## [LISTED RECORDS]
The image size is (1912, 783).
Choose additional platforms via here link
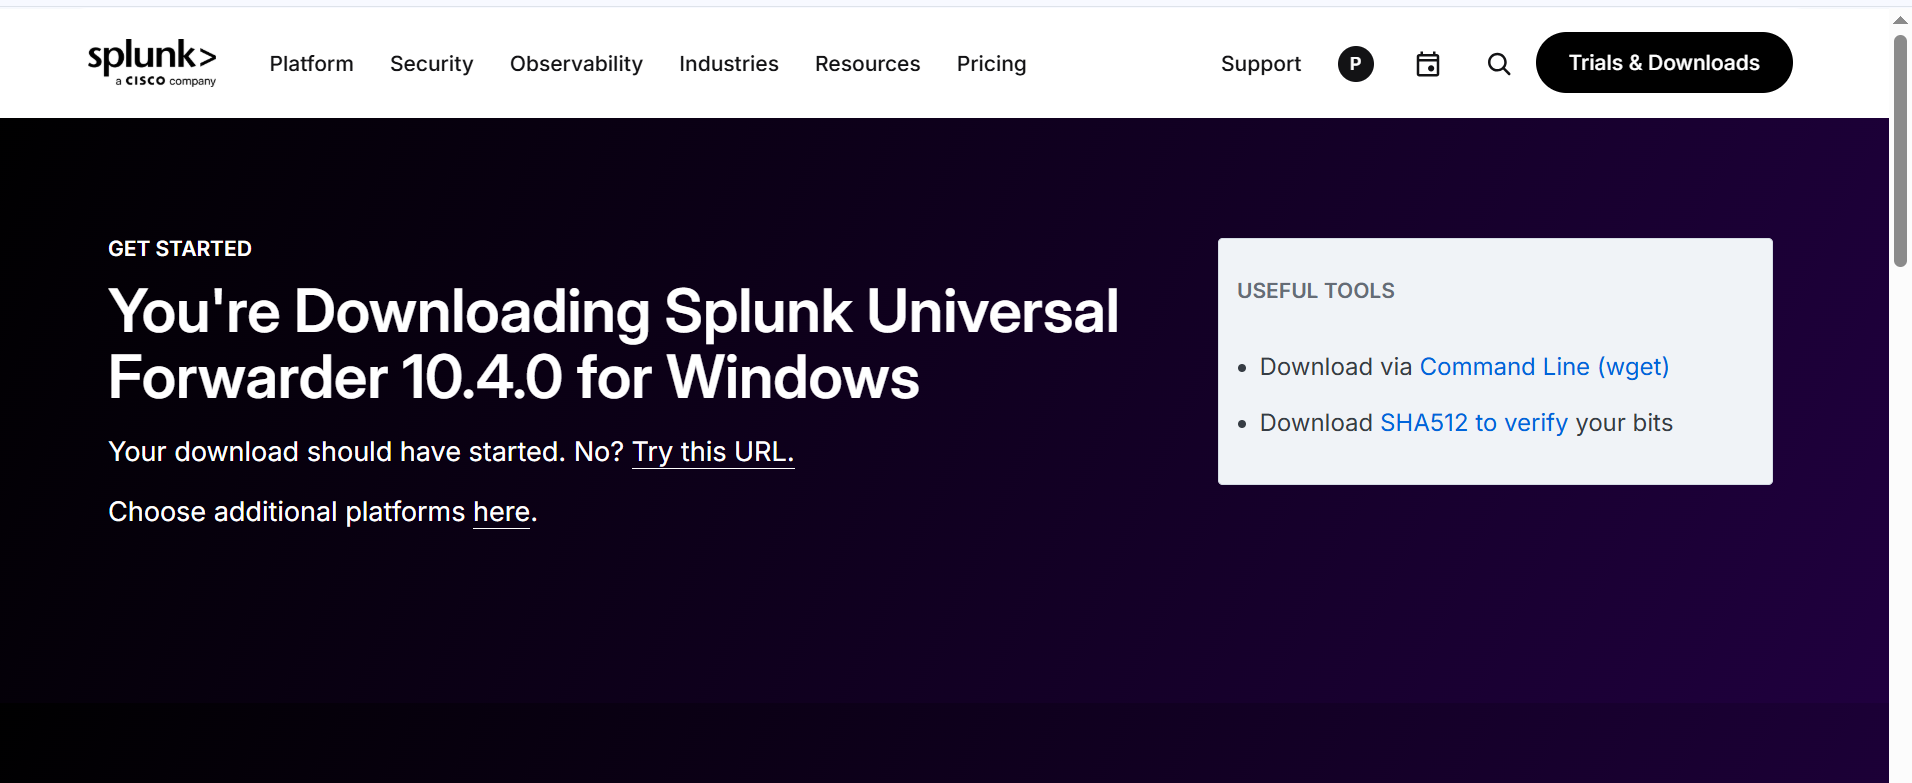[x=501, y=512]
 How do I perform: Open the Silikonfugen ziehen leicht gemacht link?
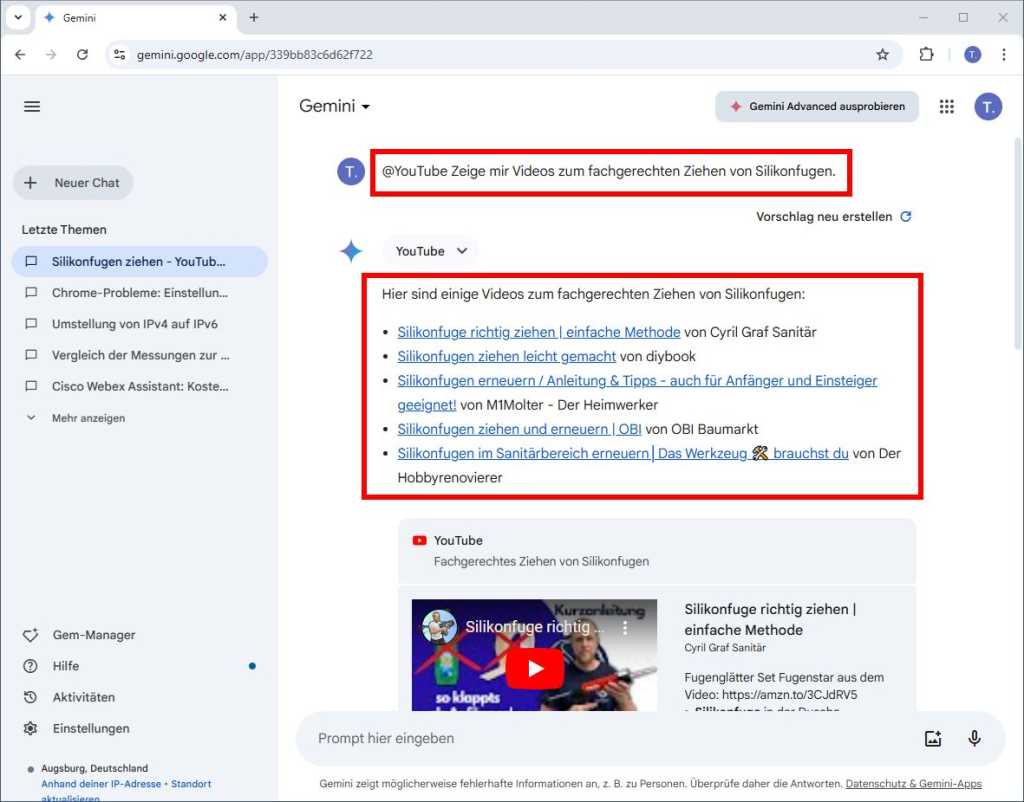(x=505, y=356)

## [YOUR TASK]
Repeat the records word for word, skipping pictures.

## [SOLVED PROBLEM]
The image size is (1912, 783).
Choose additional platforms via here link
[x=501, y=512]
 How do I perform: Open the Silikonfugen ziehen leicht gemacht link?
(x=505, y=356)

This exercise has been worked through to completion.